In the 35 years since Berry characterized conversationists, some things has changed in the environmentalist movement: pollution and strip-mining continue to be problems, but global warming, fossil fuel dependency, and fracking have replaced them as the "large and dramatic" issues of the day. We have become more aware about the everyday "problem of use," but few of us have done much in the way of major change. Just as in 1977, there are select few of us living "off the grid," creating our own fuel and food. There is a certain portion of highly educated liberals who have made a series of small lifestyle changes: reusable bags, water bottles and coffee mugs; energy efficient light bulbs and appliances; hybrid cars; compost bins, rain barrels and even shares in a local CSA. But cumulatively, a small segment of Americans making small lifestyle changes doesn't add up to much progress toward the hyper-awareness of our relationship with the world that Berry idealizes. At the same time, I don't think this same segment of people is entirely ignorant of their impact on the earth. They are too comfortable in their "livelihood, habits, pleasures [and] appetites" to make any drastic changes, and so comfort themselves with these small changes, for which they are in turn rewarded with cultural capital from their own set. Right now, though, the vast majority of Americans live just as Berry describes us 35 years ago, without a thought for our very real and tangible impact on the earth. I certainly don't know how to change that, and people far more powerful than I have tried.

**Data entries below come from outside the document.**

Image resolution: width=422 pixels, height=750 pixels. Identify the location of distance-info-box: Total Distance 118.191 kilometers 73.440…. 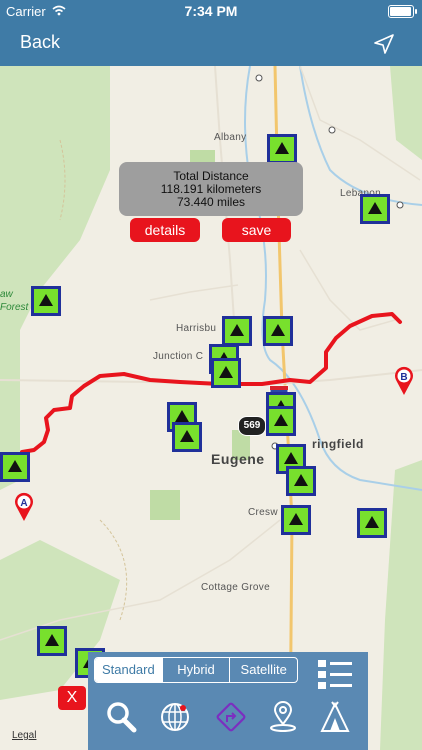
(211, 189).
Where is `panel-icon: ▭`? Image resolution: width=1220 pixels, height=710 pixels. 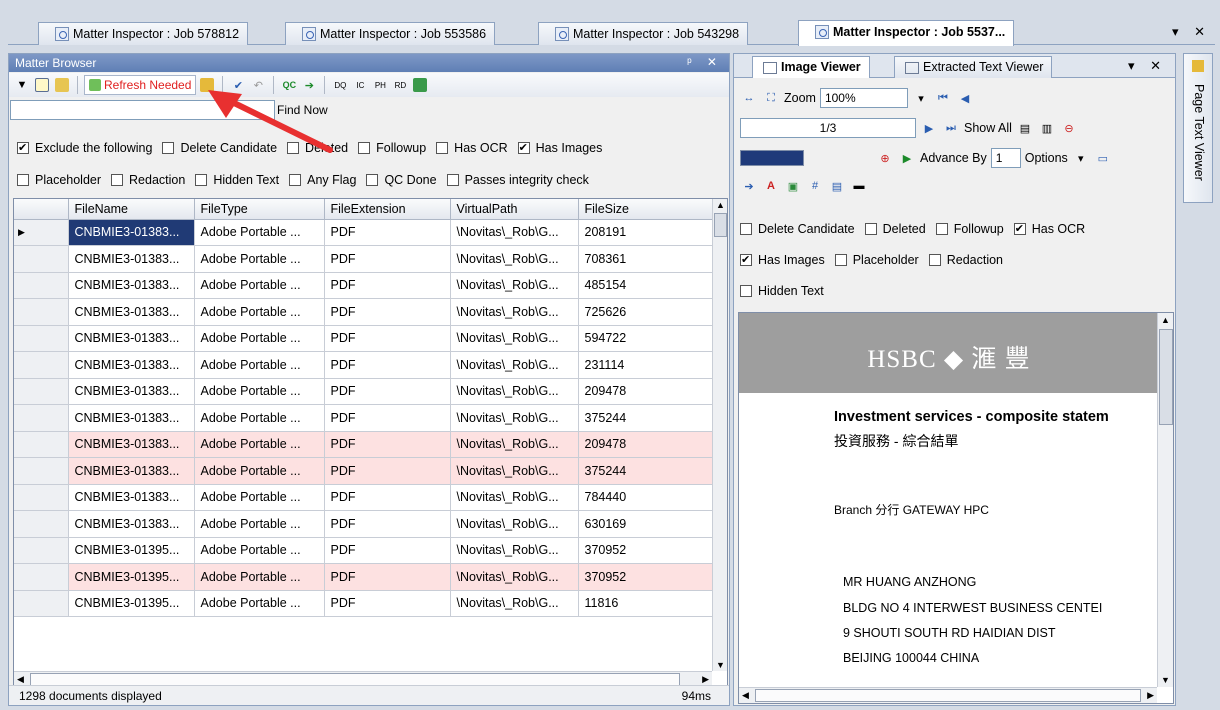 panel-icon: ▭ is located at coordinates (1103, 158).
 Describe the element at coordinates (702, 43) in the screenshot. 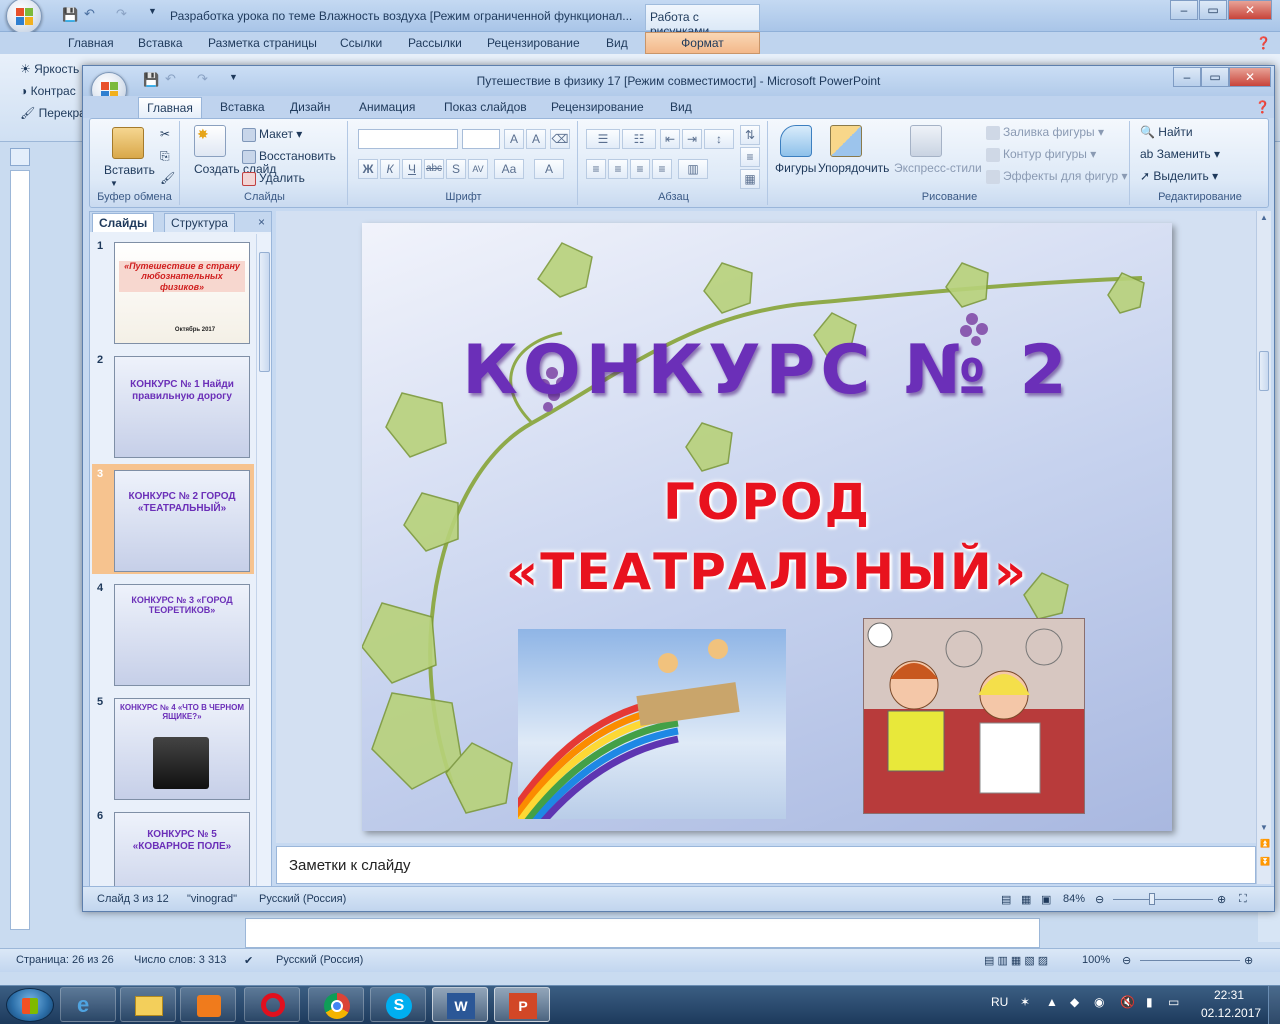

I see `word-tab-format: Формат` at that location.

Overall, I enjoyed Berry's writing style, which made even the most dated portions of the book worth reading. If nothing else, this book provided me a peek into the state of the sustainable agriculture movement ten years before I was born, which adds just a tiny bit more context to every other book I've read on the subject. I'll be seeking more Berry out eventually, working my way through his vast bibliography of essays, books, poetry, and even fiction. The next time I need a literary lift after an agricultural clunker, I know what the antidote will be! In the meantime, I have quite a few books waiting for me on my shelf.

Read this if: you are a Berry completist; you are curious about the way the world looked in 1977; you need a little inspiration to be a better farmer or person in the world.